Ihre Trüffelschweine im fränkischen Einheitsbrei

Neu im Kino: Der blinde Fleck

Am 26. September 1980 explodierte eine Bombe auf dem Münchener Oktoberfest. 13 Menschen kamen dabei ums Leben, über 200 wurden verletzt, einige davon schwer. Auch der mutmaßliche Attentäter, der 21jährige Gundolf Köhler starb an diesem Tag. Bis heute sind die Hintergründe des schwersten Terroranschlags in der Geschichte der Bundesrepublik Deutschland unaufgeklärt. Für die damalige Staatsanwaltschaft war der Student bloß ein verwirrter Einzeltäter, der aus rein persönlichen Gründen gehandelt habe. Trotz vieler offener Fragen und unter anderem zahlreichen Zeugen, die Köhler kurz vor der Explosion in Bergleitung mit anderen Personen und im Streit mit diesen gesehen haben wollen, wurden die Ermittlungen gegen Unbekannt 1982 endgültig eingestellt.

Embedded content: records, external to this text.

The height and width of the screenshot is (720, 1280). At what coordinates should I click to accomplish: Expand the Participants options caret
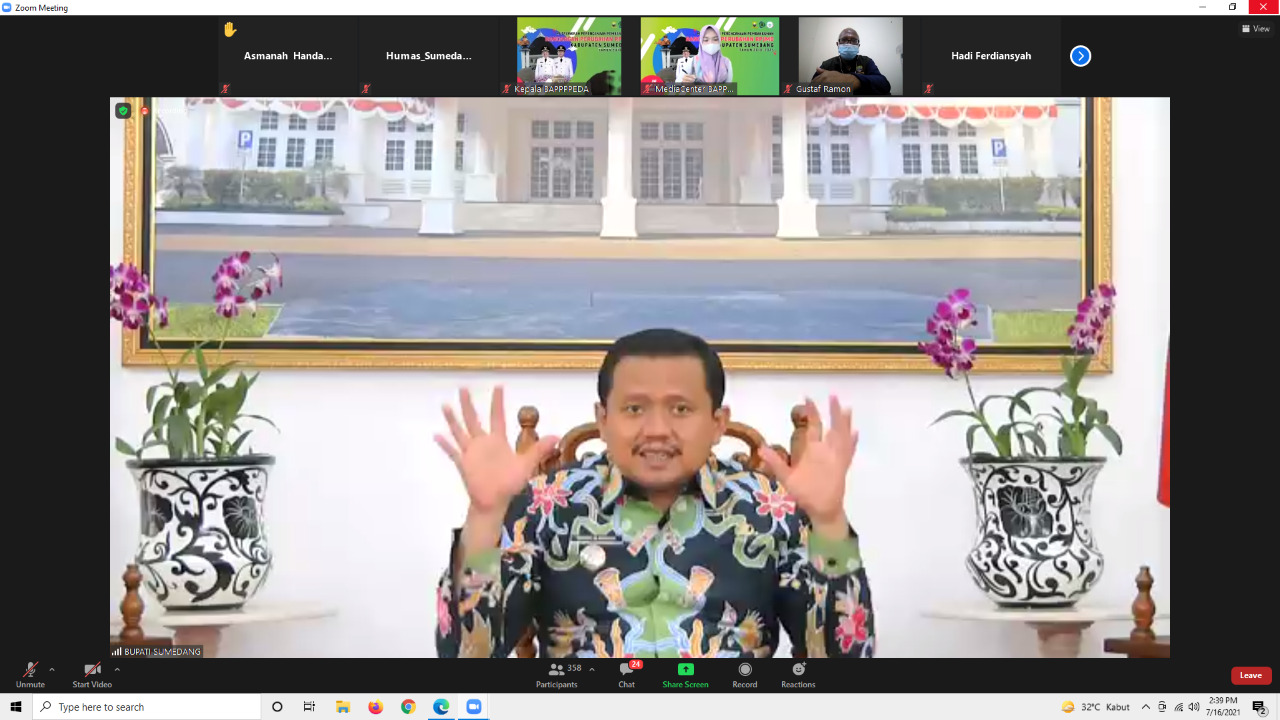click(592, 669)
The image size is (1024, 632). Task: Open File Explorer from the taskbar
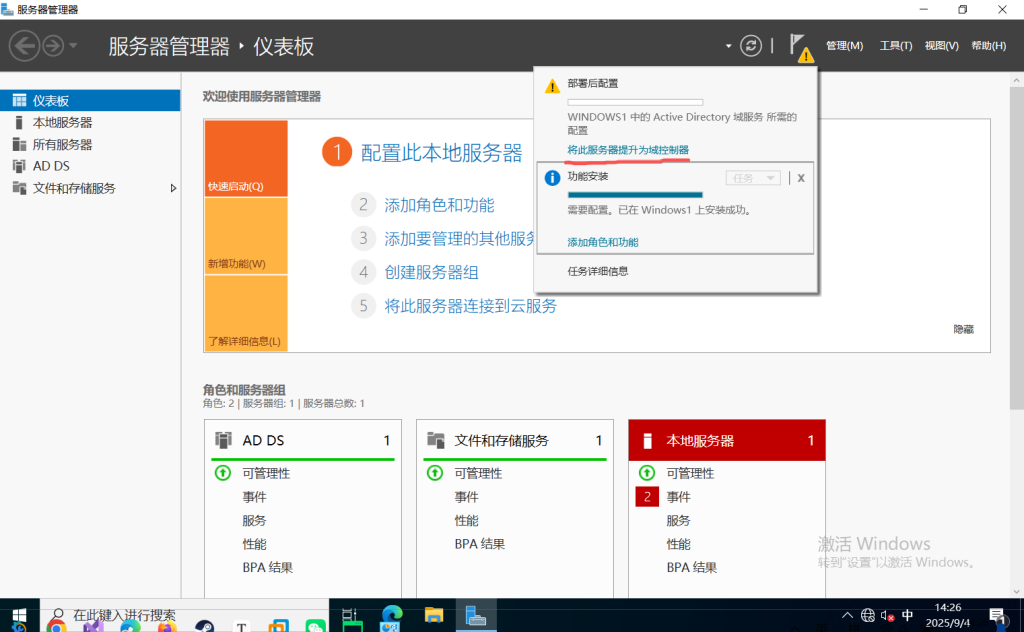click(x=433, y=616)
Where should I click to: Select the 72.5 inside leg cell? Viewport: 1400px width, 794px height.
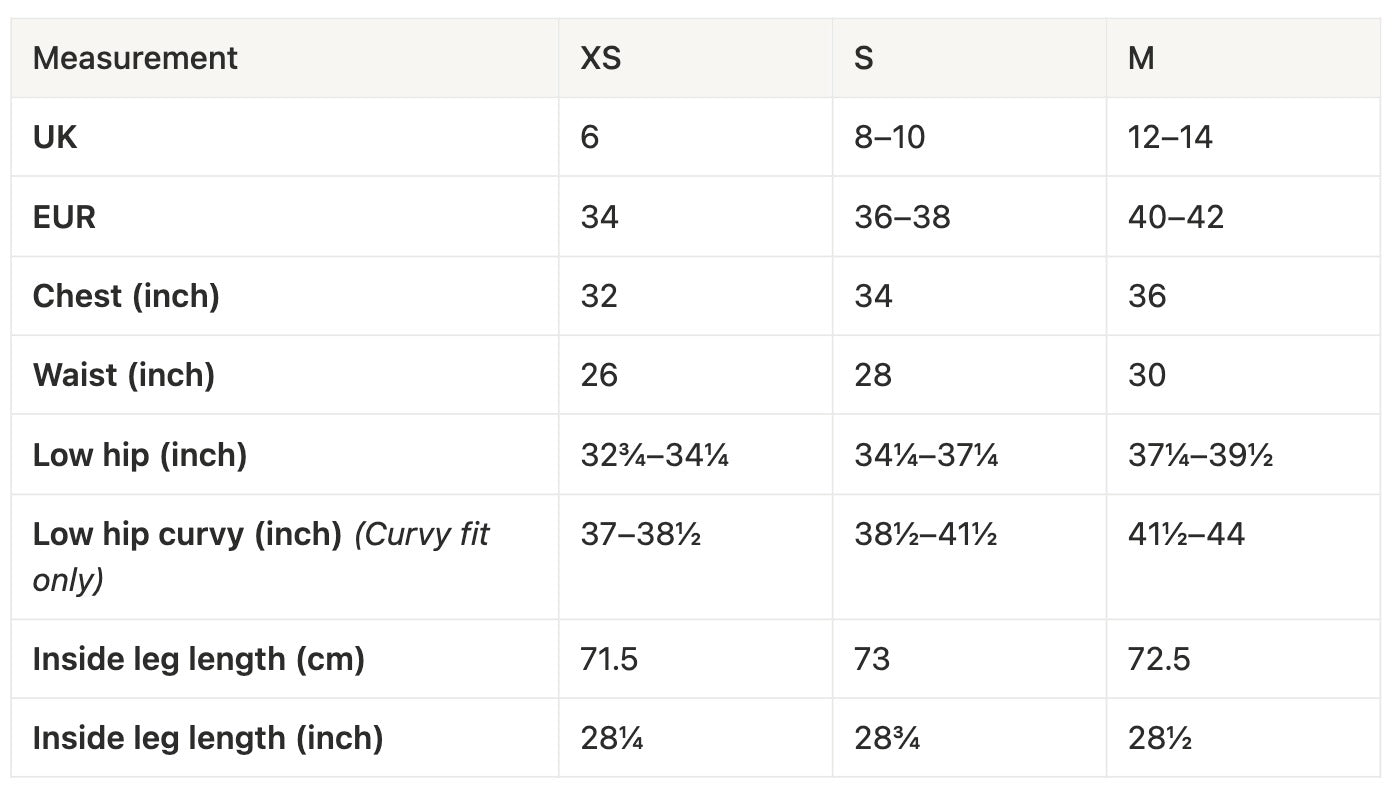pyautogui.click(x=1159, y=659)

Der Spielfilm “Der blinde Fleck” von Daniel Harrich erinnert nun an dieses Attentat. Er basiert auf dem autobiographischen Buch von Ulrich Chaussy. Der BR-Journalist, verkörpert von Benno Fürmann, wurde seinerzeit skeptisch wegen der Einzeltätertheorie. Gemeinsam mit einem Anwalt der Anschlagopfer befragt er Augenzeugen, fährt zur Familie Köhler, trägt Ungereihmtheiten zusammen und macht Radiosendungen darüber. Er bekommt von einem Unbekannten die für die Öffentlichkeit geheim gehaltenen Akten zugeschanzt, die bei ihm noch weitere Fragen und Skepsis bezüglich der Rolle des Bayerischen Verfassungsschutzes aufwerfen. Köhler gehörte zu einer sogenannten, im äußersten rechten Bereich anzusiedelnden Wehrsportgruppe, gegründet in den 1970er Jahren von Karl-Heinz Hoffmann, welche Monate vor dem Bombenanschlag in München verboten worden war. Diese Spur will die Staatsanwaltschaft nicht konsequent verfolgen, vertuscht sie gar.

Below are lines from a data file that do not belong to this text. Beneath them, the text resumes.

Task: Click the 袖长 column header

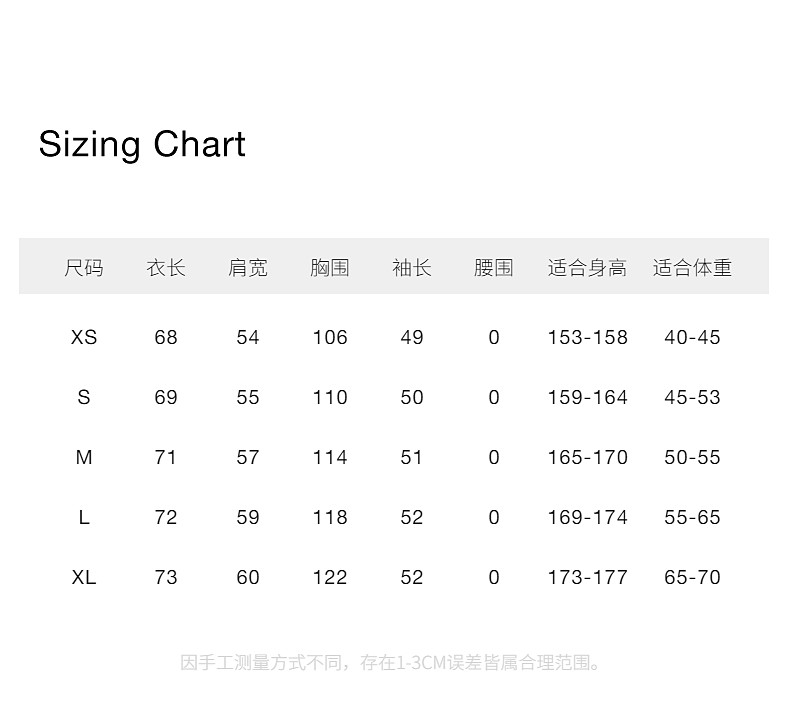Action: click(x=412, y=267)
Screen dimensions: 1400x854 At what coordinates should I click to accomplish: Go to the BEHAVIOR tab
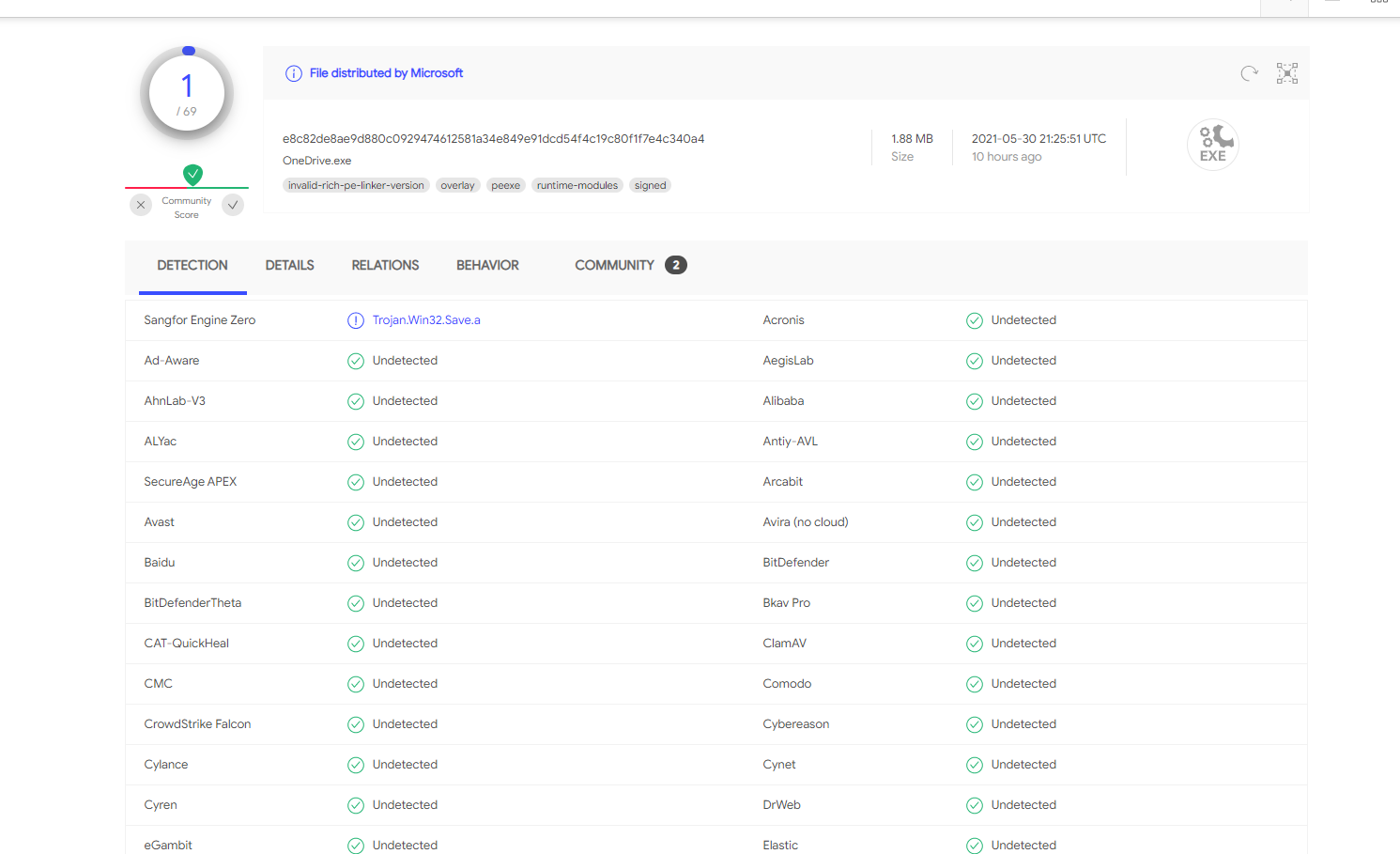click(x=487, y=266)
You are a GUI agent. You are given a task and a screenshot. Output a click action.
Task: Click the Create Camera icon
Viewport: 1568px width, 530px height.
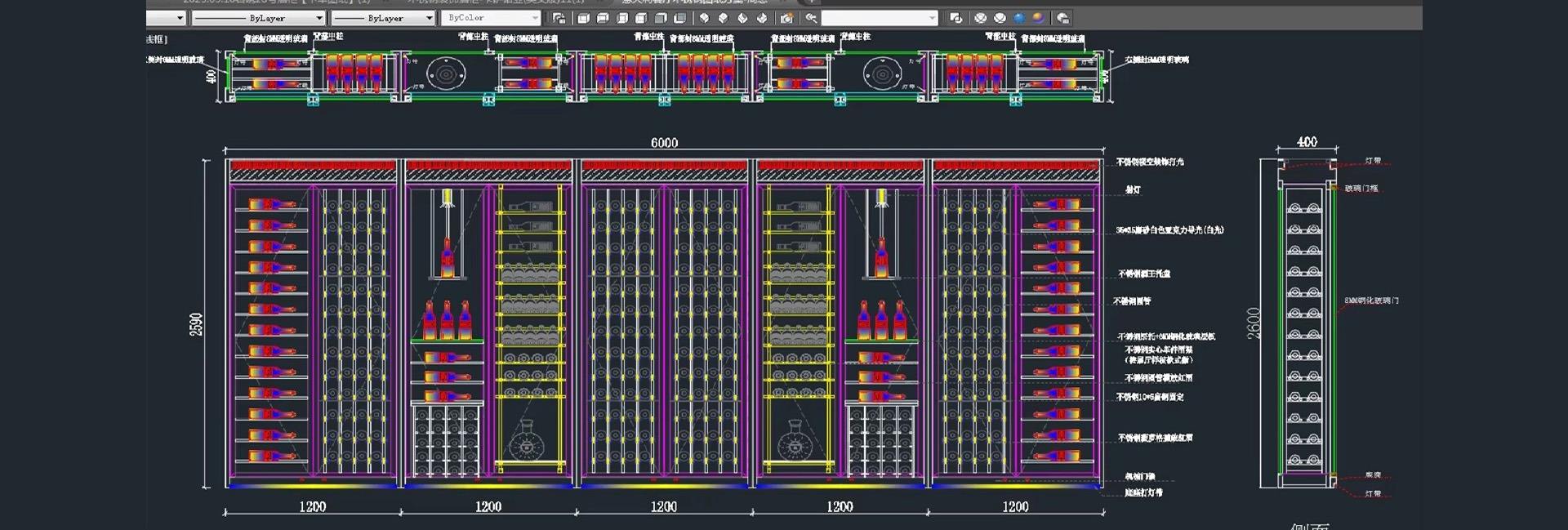786,18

Bis etwa zu seiner Hälfte baut der Film ziemlich gekonnt eine große Erwartungshaltung beim Zuschauer auf. Selbst der gemeinhin eher eindimensional wirkende Benno Fürmann spielt die Rolle des Journalisten sehr ordentlich. Der Titel spielt mit der “Blindheit” der exekutiven Organe Richtung Rechtsextremismus, das Aufgreifen der NSU-Morde gegen Ende des Streifens soll dieses tatsächlich tiefgehende und alles andere als neue Problem noch unterstreichen. Allerdings bleibt der Regisseur nicht durchgehend konsequent, liefert letztlich nur für Menschen die bisher von berechtigter Skepsis gegenüber staatlicher Behörden gänzlich unempfänglich waren – weil nicht sein kann was nicht sein darf – ein wenig Neues. Aber immerhin: Denkanstöße.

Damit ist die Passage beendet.